Por outro lado, alguns especialistas apontam que a irreversibilidade da laqueadura e a possível irreversibilidade da vasectomia exigem maturidade na escolha, o que justificaria a idade mínima de 21 anos.
A vasectomia pode ser revertida, mas não há garantias disso.
"Do ponto de vista psicológico, a maturidade cognitiva plena se dá após os 18 anos, apesar de termos exceções.
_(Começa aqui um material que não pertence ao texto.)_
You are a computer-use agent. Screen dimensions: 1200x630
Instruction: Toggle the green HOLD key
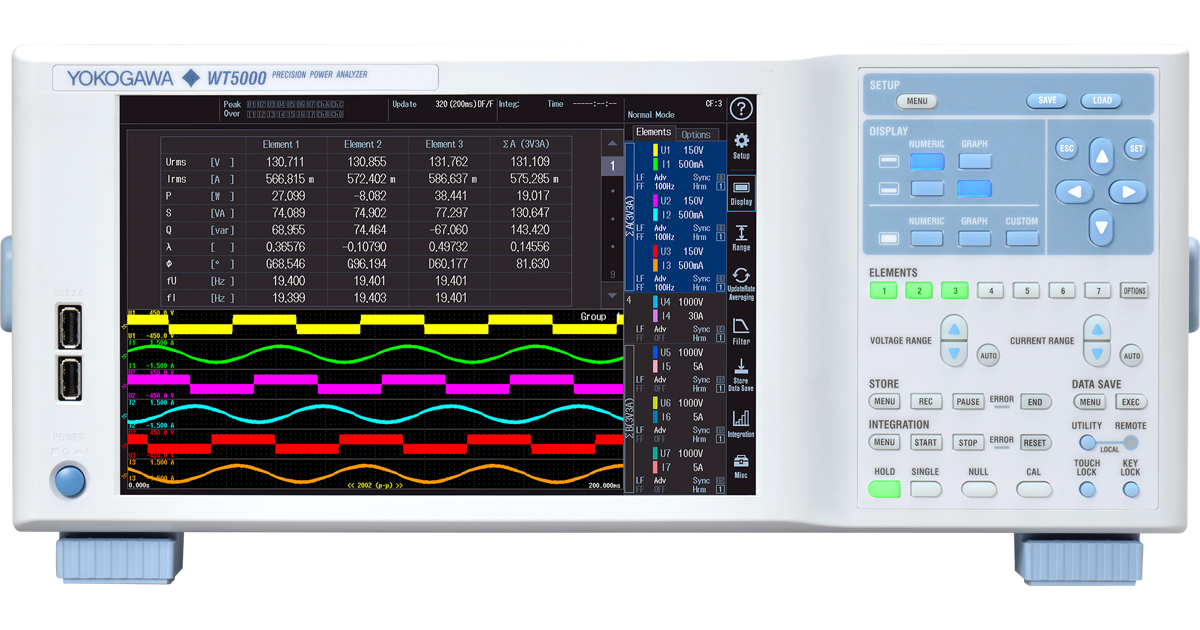tap(884, 489)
Mas, considerando a maioria, estabelecer essa idade mínima para realizar uma laqueadura parece precoce", avalia Rafaela Schiavo, psicóloga perinatal e fundadora do Instituto MaterOnline, que atua na formação de profissionais que trabalham no cuidado emocional de gestantes e puérperas.

Ainda segundo a psicóloga, aos 21 anos, o indivíduo já conseguiu amadurecer e fazer um planejamento real com uma cognição adulta, sendo mais consciente sobre a decisão do procedimento cirúrgico.
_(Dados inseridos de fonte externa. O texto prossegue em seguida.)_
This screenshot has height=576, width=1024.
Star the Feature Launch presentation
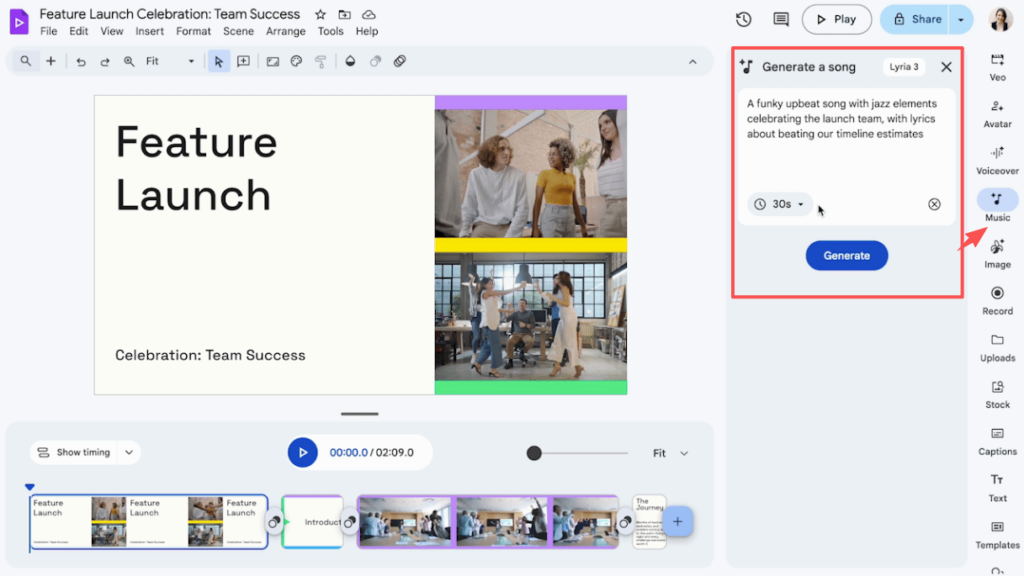318,14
"Aos 18 anos, existe o risco significativo de tomar uma decisão precipitada, da qual a pessoa pode se arrepender poucos anos depois. Entretanto, se a mulher já tiver mais de dois filhos antes dos 21 anos, é importante permitir a ela a opção da laqueadura mais cedo", acrescenta Schiavo.
Os profissionais ouvidos pela reportagem são unânimes em enfatizar a importância do aconselhamento especializado para aqueles que pretendem fazer a esterilização voluntária, havendo esclarecimento dos riscos de irreversibilidade futura.
É importante que os pacientes sejam informados também sobre outros métodos contraceptivos.
"Isso [esterilização] pode comprometer lá na frente o desejo dessa pessoa e causar nela um profundo arrependimento. Ou seja, é uma questão que tem que ser abordada por uma equipe multidisciplinar de saúde", acrescenta Claudiane Garcia de Arruda, ginecologista.
Além da lei, a pressão social
Mesmo quem, perante a lei, poderia fazer a esterilização voluntária, pode acabar enfrentando outro obstáculo para o procedimento: a pressão social.
É o que relata a cabeleireira Fernanda (nome fictício), de 28 anos, que desde a adolescência decidiu que não quer ter filhos.
No início do ano passado, a moradora de Boa Vista (RR) procurou o Sistema Único de Saúde (SUS) para fazer uma laqueadura, procedimento que consiste no ligamento das tubas uterinas para a esterilização feminina.
Porém, após iniciar o processo de preparação para o procedimento, ela não conseguiu realizar a cirurgia.

"Fui na consulta, fiz os exames e depois fui encaminhada para a psicóloga. Nessa fase, começou a burocracia. Fiz cinco sessões com a profissional e percebi que outras mulheres, que já tinham filhos, eram encaminhadas para a cirurgia, e eu não", contou Fernanda à BBC News Brasil.
Segundo a cabeleireira, a psicóloga reiteradamente questionava a decisão dela de não querer filhos, falando que ela era muito nova e mudaria de ideia.
Seis meses após iniciar o processo e não ser encaminhada sequer para a fila da cirurgia, Fernanda conta que desistiu de tentar a laqueadura pelo SUS.
"De tanto eles dificultarem, eu acabei desistindo. Talvez se eu tivesse pelo menos um filho, eles não teriam sido tão burocráticos comigo", diz.
Para seguir o plano de não ter filhos, ela usa injeções de anticoncepcional trimestralmente.
Lei já teve alterações
Conhecida como Lei do Planejamento Familiar, a Lei 9.263 de 1996, em seu texto original, previa que homens e mulheres só poderiam realizar laqueadura e vasectomia se tivessem idade mínima de 25 anos, pelo menos dois filhos vivos e após o cumprimento de intervalo mínimo de 60 dias do momento da solicitação do procedimento à sua realização.
A norma definia também que a esterilização dependia da autorização expressa do cônjuge.
Em 2022, a Lei 14.443 fez alterações na norma original. Desde então, a autorização do marido ou da esposa para a realização da esterilização voluntária foi retirada, e a idade mínima passou de 25 anos para 21.
No entanto, a necessidade de ter ao menos dois filhos vivos, em caso de pessoas com menos de 21 anos, continuou.